- **WHAT IS BEING ASKED**:
Reproduce word for word the stretch of the model railroad test track post from "I should have" through "on the turntable.".

Model railroad test track

Brian’s been in touch, he been busy with his model railroad test track so everything works just fine before the scenery goes down.

“Hi Alastair,

More progress on the lower level beyond the harbour after having temporarily laid the track in place to make sure that it was in the correct position I wanted before fixing it down.

Photos below were taken before I changed the facia colour to grey.

Model railroad test track harbor

Another view of the proposed track work minus the point still to be added leading to the turntable off to the right.

Model railroad test track

Below is one of the Blue Point switch machines that I use for all my points (turnouts). They are all manually controlled. This photo shows it upside down and on top of the layout but will be mounted underneath each point (turnout).

points machine

Looking closely one can see the thin spring steel wires coming up from under each point for the Blue Point switch machines. The converted and kit bashed Atlas turntable (manually operated by hand) worked exceptionally well and did not need a switch to change the direction of the locomotive on it when rotated 180 degrees. It does it automatically on rotation.

Model railroad test track:

Model railroad test track

Cutting and fitting the pieces of track in its intended location. Here the point leading to the turntable can be seen on the right.The red knobs on the facia operate the push/pull point machines shown below.

Model railroad test track

Making a mess in the process while placing the track in it proposed location.

I should have done all the track work before fixing the buildings in place to avoid knocking things down in the front. One is never too old to learn. (Need long arms to reach over them).

odel train overhead view

The white piece of styrene top middle is the template used under the layout to mount and drill the holes in the correct position for the point machines.

laying track

Checking clearances at the back to make sure that the buildings will fit with the track in place. (Below)

laying track HOn3

An HOn3 Pierce Arrow Galloping Goose carrying freight being turned on the turntable.

Model railroad test track harbor view

Again checking clearance of the track in front of the buildings with different rolling stock.

model train overhead view

Slowly getting everything back in its place after testing and re testing the track for any running problems that may have occurred. I did find one electrical short, corrected it and promptly found a second one. All running smoothly now.

 Model railroad test track

A new background building 50mm deep under construction. (Brown brick one)

laying track

Two of my HOn3 locomotives that were used in testing. A Blackstone K-27 2-8-2 (464) and a brass C-16 2-8-0 (345).

steam loco on test track

Now to start with the ground cover and the scenery to go with it.

A very big thanks to Alastair for keeping this site going for all the Modellers out there.

Until next time.

Brian – the HOn3 guy from Knysna RSA”

A big thanks to Brian for showing us how he puts together his model railroad test track.

You can see Brian’s last post here: HOn3 shelf layout.

Now on to another Hall of Fame member, Dan:

“This video features a stack train. My layout goes through a tome warp from time to time. The layout is “set” from 1958 to 1962. It becomes 1992 on occasion.

I spent a month in Flagstaff Arizona one summer on an astronomy education workshop. We had reading assignments, so I walked to the Flagstaff station where is a small park. I sat there to read and watch trains. When I got home, I just had to have a stack train.

- **RECORDED DATA**:

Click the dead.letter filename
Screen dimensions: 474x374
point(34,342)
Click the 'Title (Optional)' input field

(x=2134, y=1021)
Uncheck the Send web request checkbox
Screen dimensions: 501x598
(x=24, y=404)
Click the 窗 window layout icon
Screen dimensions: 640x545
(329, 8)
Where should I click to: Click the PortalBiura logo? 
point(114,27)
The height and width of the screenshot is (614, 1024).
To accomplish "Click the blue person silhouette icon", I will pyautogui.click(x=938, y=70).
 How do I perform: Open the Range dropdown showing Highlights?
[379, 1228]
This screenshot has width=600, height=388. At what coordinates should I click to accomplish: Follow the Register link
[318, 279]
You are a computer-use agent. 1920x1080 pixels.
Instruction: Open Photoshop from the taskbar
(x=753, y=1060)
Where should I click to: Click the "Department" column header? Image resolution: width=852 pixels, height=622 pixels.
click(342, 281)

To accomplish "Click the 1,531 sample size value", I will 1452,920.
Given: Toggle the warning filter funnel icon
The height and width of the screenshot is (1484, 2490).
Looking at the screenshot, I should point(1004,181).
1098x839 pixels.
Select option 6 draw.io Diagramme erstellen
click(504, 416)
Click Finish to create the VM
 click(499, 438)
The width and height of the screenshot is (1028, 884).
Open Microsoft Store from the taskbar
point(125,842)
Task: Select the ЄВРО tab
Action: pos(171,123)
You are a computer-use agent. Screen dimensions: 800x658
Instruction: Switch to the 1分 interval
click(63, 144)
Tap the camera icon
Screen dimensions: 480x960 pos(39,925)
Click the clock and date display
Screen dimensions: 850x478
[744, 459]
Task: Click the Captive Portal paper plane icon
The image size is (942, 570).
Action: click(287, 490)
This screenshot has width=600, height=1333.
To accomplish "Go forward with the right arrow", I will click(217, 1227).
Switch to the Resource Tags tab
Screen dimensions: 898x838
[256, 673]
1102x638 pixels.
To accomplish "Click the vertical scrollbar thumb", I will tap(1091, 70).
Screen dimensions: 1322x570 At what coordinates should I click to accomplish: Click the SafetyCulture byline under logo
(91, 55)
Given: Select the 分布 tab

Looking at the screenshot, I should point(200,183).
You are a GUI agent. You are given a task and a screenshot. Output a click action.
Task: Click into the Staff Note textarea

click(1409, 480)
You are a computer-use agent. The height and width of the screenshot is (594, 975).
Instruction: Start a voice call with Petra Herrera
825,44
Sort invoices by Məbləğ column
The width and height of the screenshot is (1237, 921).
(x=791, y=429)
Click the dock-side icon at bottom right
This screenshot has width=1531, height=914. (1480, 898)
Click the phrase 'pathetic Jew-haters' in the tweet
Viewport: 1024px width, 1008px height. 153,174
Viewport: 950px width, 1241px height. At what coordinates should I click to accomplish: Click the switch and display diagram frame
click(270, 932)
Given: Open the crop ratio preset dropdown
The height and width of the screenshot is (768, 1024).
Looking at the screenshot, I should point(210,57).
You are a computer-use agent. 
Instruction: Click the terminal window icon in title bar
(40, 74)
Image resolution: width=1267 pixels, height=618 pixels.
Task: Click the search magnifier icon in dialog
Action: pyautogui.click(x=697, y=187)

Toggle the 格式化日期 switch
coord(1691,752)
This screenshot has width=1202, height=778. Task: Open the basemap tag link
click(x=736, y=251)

- **OUTPUT**:
I should have done all the track work before fixing the buildings in place to avoid knocking things down in the front. One is never too old to learn. (Need long arms to reach over them).

odel train overhead view

The white piece of styrene top middle is the template used under the layout to mount and drill the holes in the correct position for the point machines.

laying track

Checking clearances at the back to make sure that the buildings will fit with the track in place. (Below)

laying track HOn3

An HOn3 Pierce Arrow Galloping Goose carrying freight being turned on the turntable.